(DATA EXTRACTS):
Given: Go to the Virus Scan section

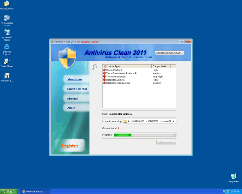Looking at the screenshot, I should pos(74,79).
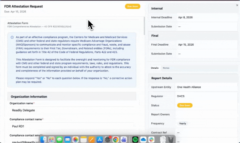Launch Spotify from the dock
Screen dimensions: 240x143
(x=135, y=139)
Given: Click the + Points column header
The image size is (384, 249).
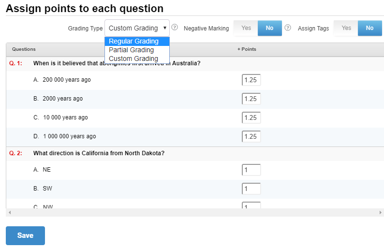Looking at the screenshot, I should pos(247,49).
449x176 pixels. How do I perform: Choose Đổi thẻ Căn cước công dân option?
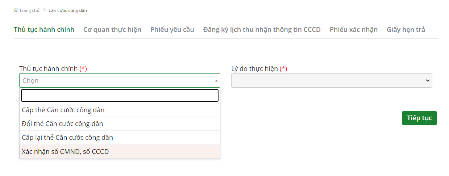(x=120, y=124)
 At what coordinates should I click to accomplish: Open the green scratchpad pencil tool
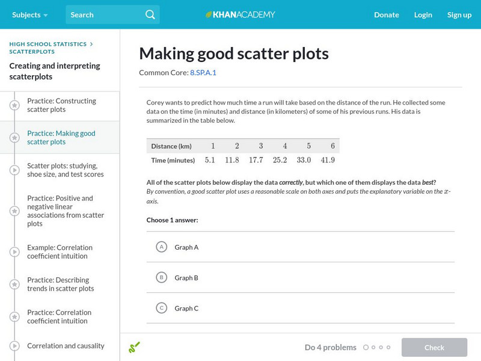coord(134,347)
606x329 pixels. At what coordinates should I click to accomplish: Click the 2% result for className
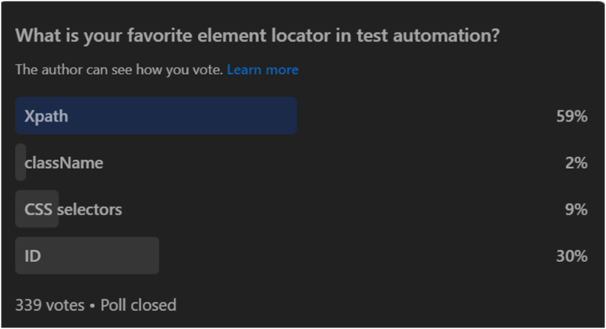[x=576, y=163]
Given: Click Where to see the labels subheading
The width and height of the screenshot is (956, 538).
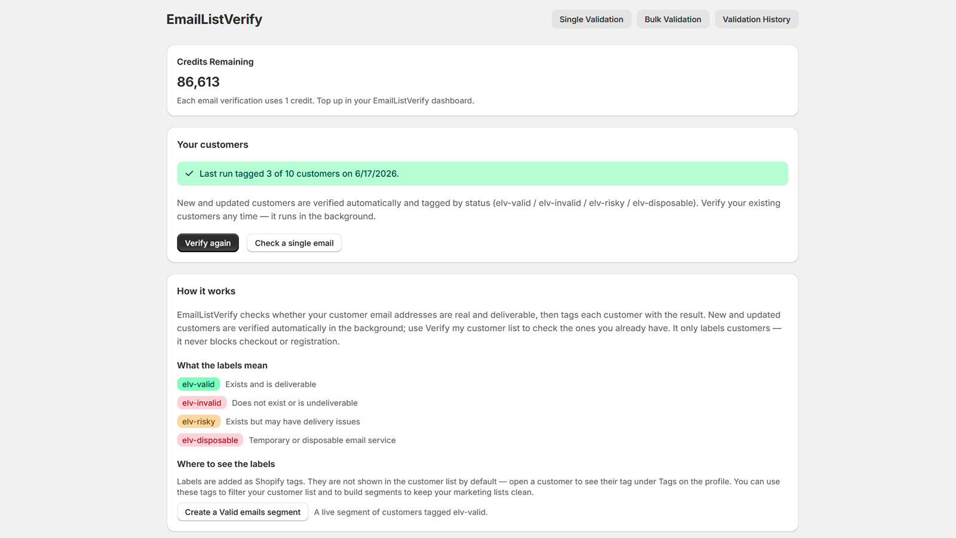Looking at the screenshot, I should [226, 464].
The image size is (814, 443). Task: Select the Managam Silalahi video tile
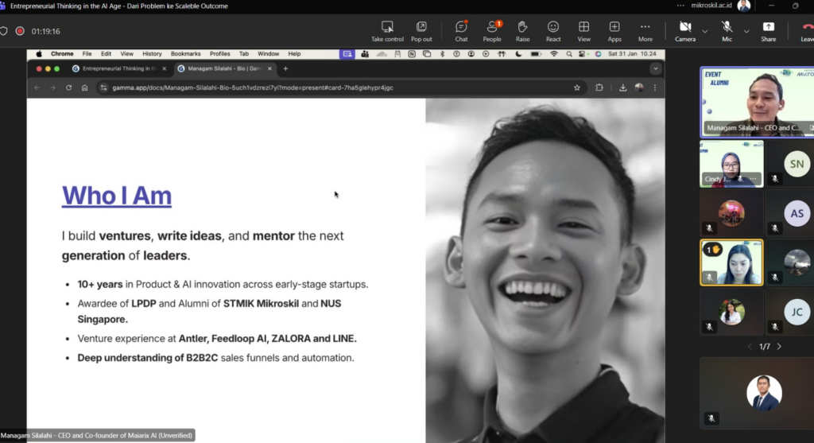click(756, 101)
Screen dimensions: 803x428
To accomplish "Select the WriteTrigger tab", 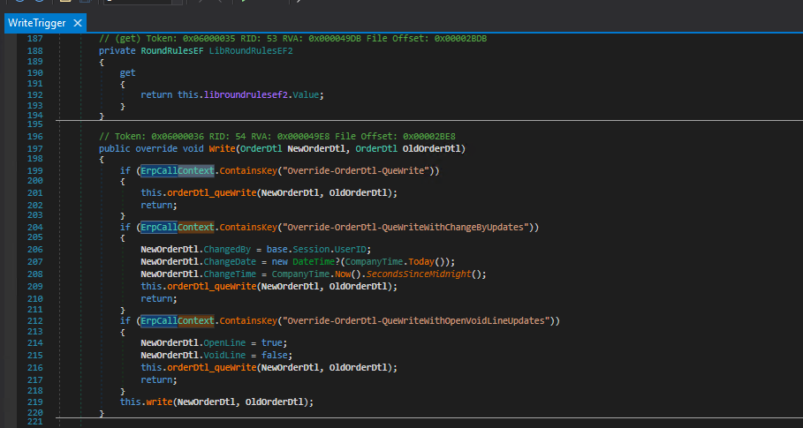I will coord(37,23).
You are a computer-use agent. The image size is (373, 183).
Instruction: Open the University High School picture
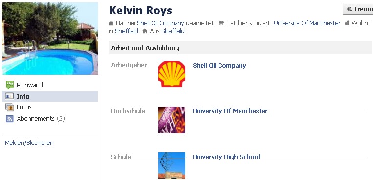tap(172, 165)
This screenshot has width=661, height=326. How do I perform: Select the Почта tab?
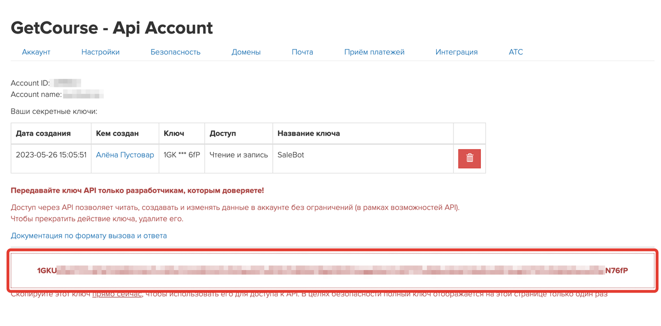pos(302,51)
==
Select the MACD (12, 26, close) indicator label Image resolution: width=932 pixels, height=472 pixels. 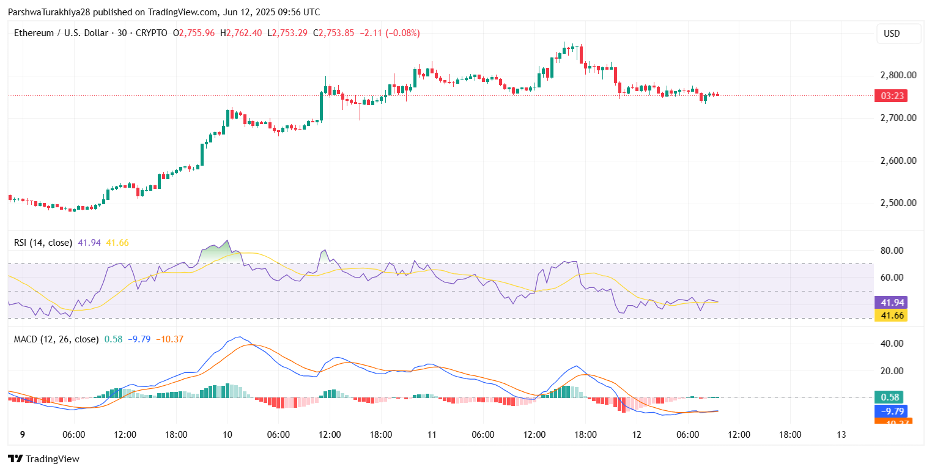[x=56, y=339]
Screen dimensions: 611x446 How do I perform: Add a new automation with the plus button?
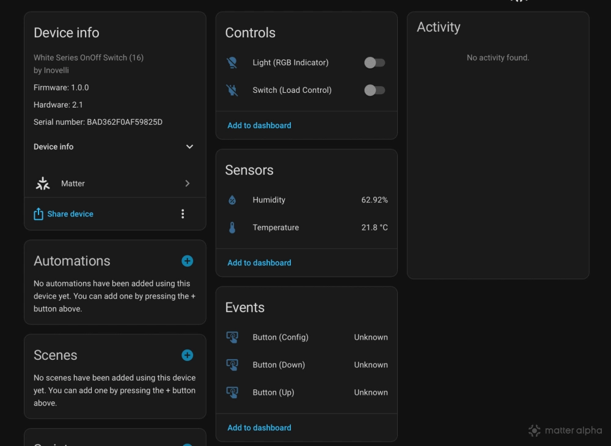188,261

(WHAT THE EXERCISE ASKS): Starting with the line above that holds "449x176 pixels. How", restate each line word for word up to and including the line that holds "Given: Click Where". Drop the pictures.

(TASK SOLUTION):
449x176 pixels. How do I perform: Choose Đổi thẻ Căn cước công dân option?
(x=120, y=124)
 At what coordinates should I click to accomplish: Open the green scratchpad pencil tool
coord(134,347)
606x329 pixels. At what coordinates should I click to accomplish: Click the 2% result for className
[x=576, y=163]
Given: Click Where to see the labels subheading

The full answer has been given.